Христос ясно подчеркнул важность этих личных взаимоотношений (Матфея 10:32,33). Он не приглашает «придите в мою организацию» или «придите в ту или ту церковь или деноминацию», но он приглашает: «придите ко мне» (Матфея 11:28). Когда он говорил притчу о виноградной лозе и ветвях, он не сказал: «Я есмь Лоза, религиозные организации это ветви, а вы веточки и листья на этих ветвях». Его слова были: «Я есмь Лоза, а вы ветви», которые прямо пребывают в Нем (Иоанна 15:5). В красивом описании хорошего пастуха, он говорит: «Я есмь пастырь добрый, и знаю Моих, и Мои знают Меня: как Отец знает меня, так и я знаю Отца, и жизнь Мою полагаю за овец» (Иоанна 10:14, 15). В то время на востоке пастухи давали имена каждой из своих овец, и потому могли «звать своих овец по имени» (Иоанна 10:3). Знать, что наш добрый Пастырь, Сын Бога, знает каждого в своем стаде по имени и заботится о каждом лично и по отдельности, придает чудесное чувство покоя и уверенности.
Какое бы чувство «принадлежности» не придавало членство какой — нибудь религиозной системе, оно никогда не сможет сравниться с силой, красотой и поддержкой, которые дают близкие личные отношения, о которых говорится в Писании.
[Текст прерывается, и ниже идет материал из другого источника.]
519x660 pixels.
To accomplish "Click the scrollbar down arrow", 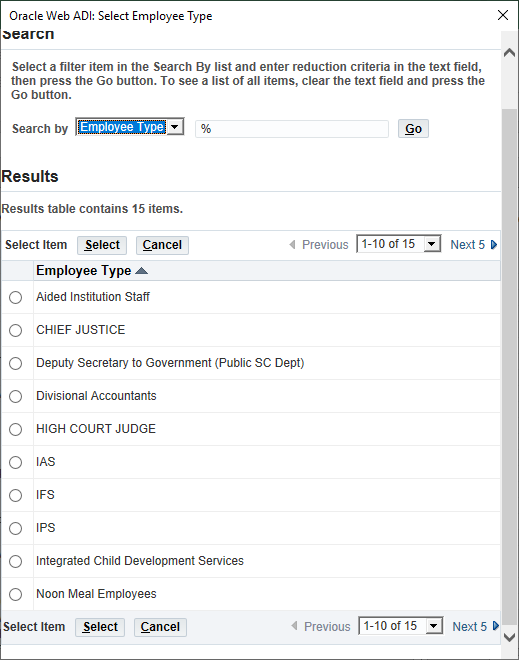I will coord(509,637).
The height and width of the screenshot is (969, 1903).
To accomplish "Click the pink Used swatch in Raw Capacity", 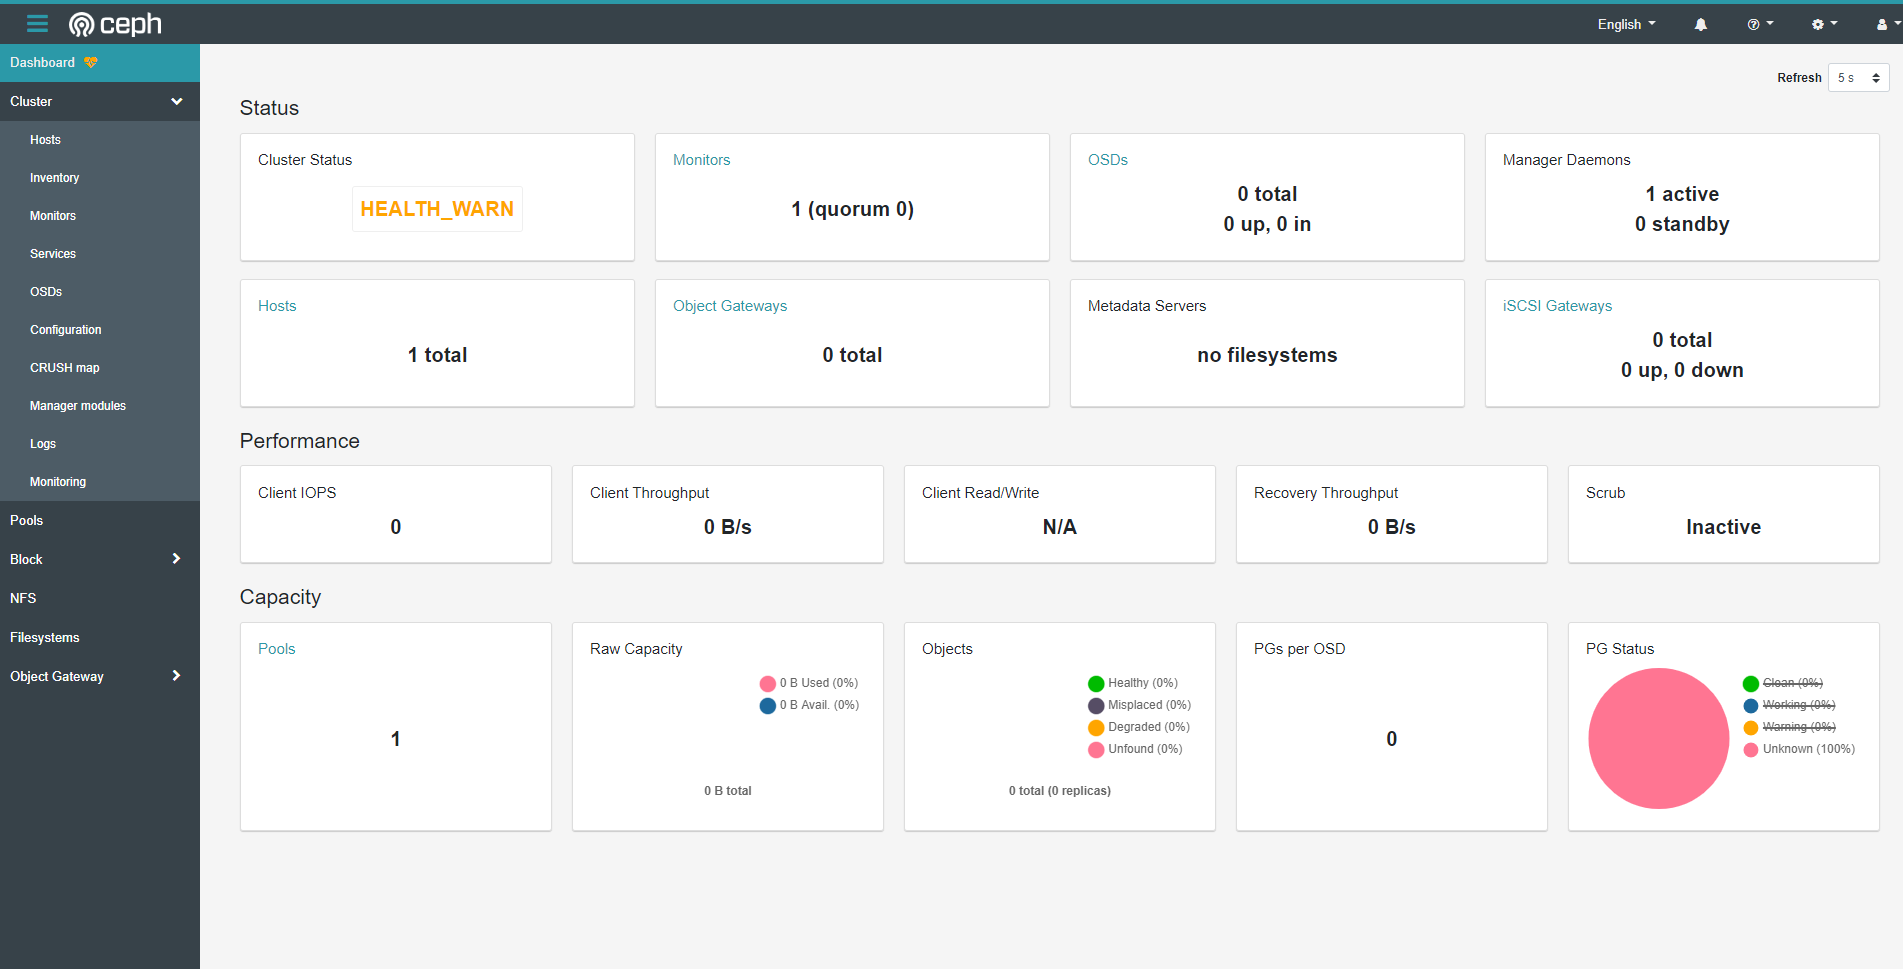I will (768, 684).
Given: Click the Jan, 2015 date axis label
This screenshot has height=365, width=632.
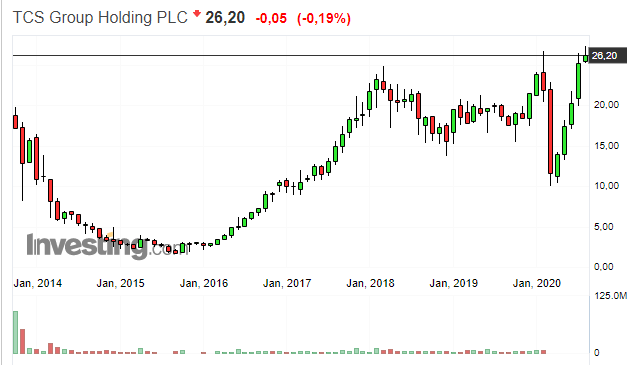Looking at the screenshot, I should coord(121,283).
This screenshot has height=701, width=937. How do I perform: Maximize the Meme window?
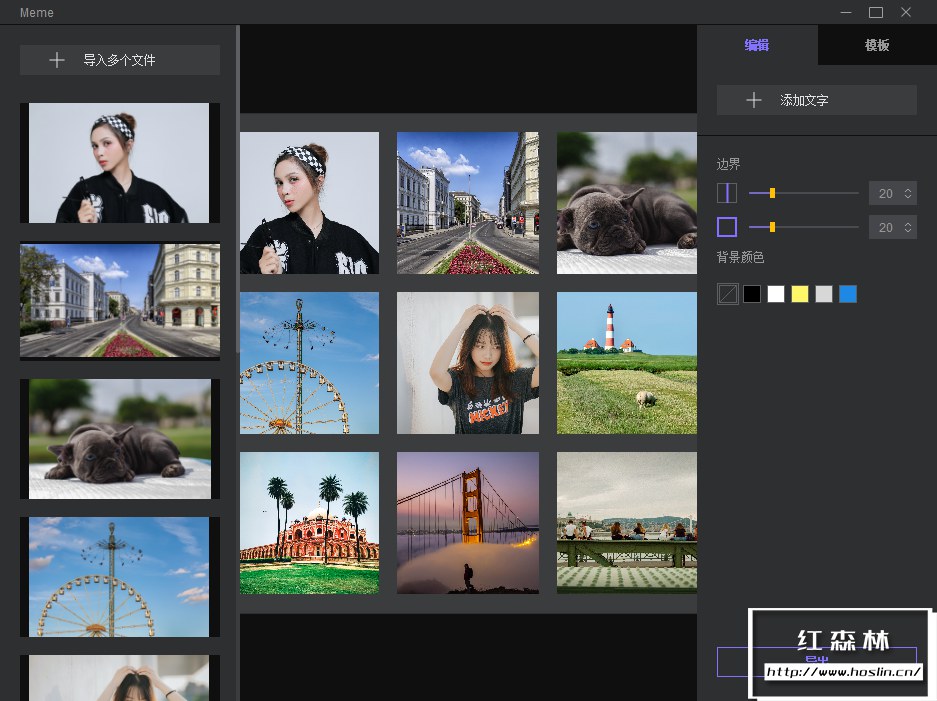click(x=876, y=12)
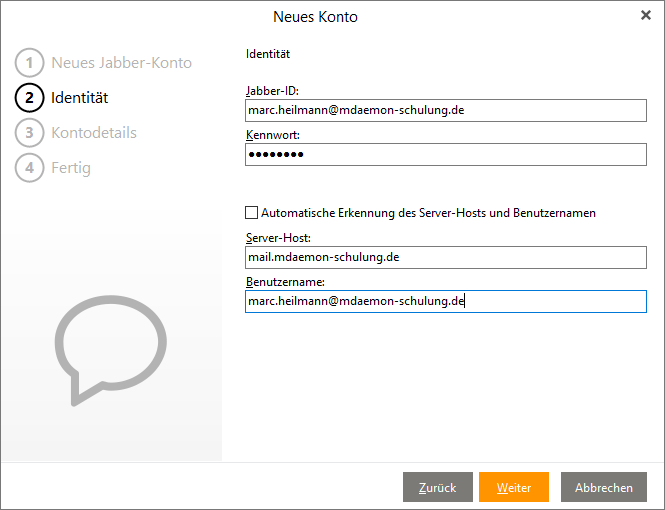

Любовь Сына отражает любовь его Отца, о котором апостол написал: «все свое беспокойство возложите на Него, потому что Он заботится о вас»[256].
Нужно также понять, что для того, чтобы вера была настоящей, она должна быть по — настоящему личной, к которой пришли и которой достигли самостоятельно. Не бывает общей или коллективной веры — это может быть только если каждый в отдельности в таком коллективе или обществе приобрел и проявил свою личную, собственную веру. Также и убеждения — в них нет смысла или вескости, если только это не личные, собственные убеждения. Верить потому, что верят другие — значит только брать веру взаймы, иметь взятые взаймы убеждения. Чтобы быть настоящими и привести к жизни, вера и убеждения должны исходить из ума и сердца отдельного человека.
Апостол говорит именно о личных делах и убеждениях каждого человека, когда говорит: «Каждый, кто в сердце своем верует, что оправдается перед Богом, устами объявляет свою веру, чтобы обрести спасение. Ибо каждый, кто доверился Господу, будет спасен» (Римлянам 10:10, 13, СоП). Здесь не описывается простое рассказывание другим традиционных учений какой — либо религиозной системы, еще раньше пророк назвал такое поклонение «выученной заповедью человеков» (Исаия 29:13, ПАМ). Во время Божьего суда мы не предстаем перед Богом и его Сыном как члены какой — либо религиозной группы или организации. Мы предстаем там как отдельные люди, и «каждый из нас за себя даст отчет Богу» (Римлянам 14:10–12).
Печально, что в случаях с большинством Свидетелей, организация так настойчиво выдвигала себя на первый план, занимала такое большое место на духовной сцене, так много внимания уделяла собственной значительности, что удержала многих от близких взаимоотношений с небесным Отцом. Образ организации была настолько преувеличен, что затмил величие Сына самого Бога; замутил зрение многих людей, помешал им увидеть, к каким теплым отношениям он их призывает; исказил их восприятие его сострадательности[257]. Поэтому неудивительно, что многие исключенные из организации испытывают ощущение одиночества, оторванности, смятения, — ведь они больше не привязаны к некой видимой организационной структуре, их жизнь больше не направляется жесткой рутиной запланированной деятельности, они больше не чувствуют ограничивающего давления политики и решений организации.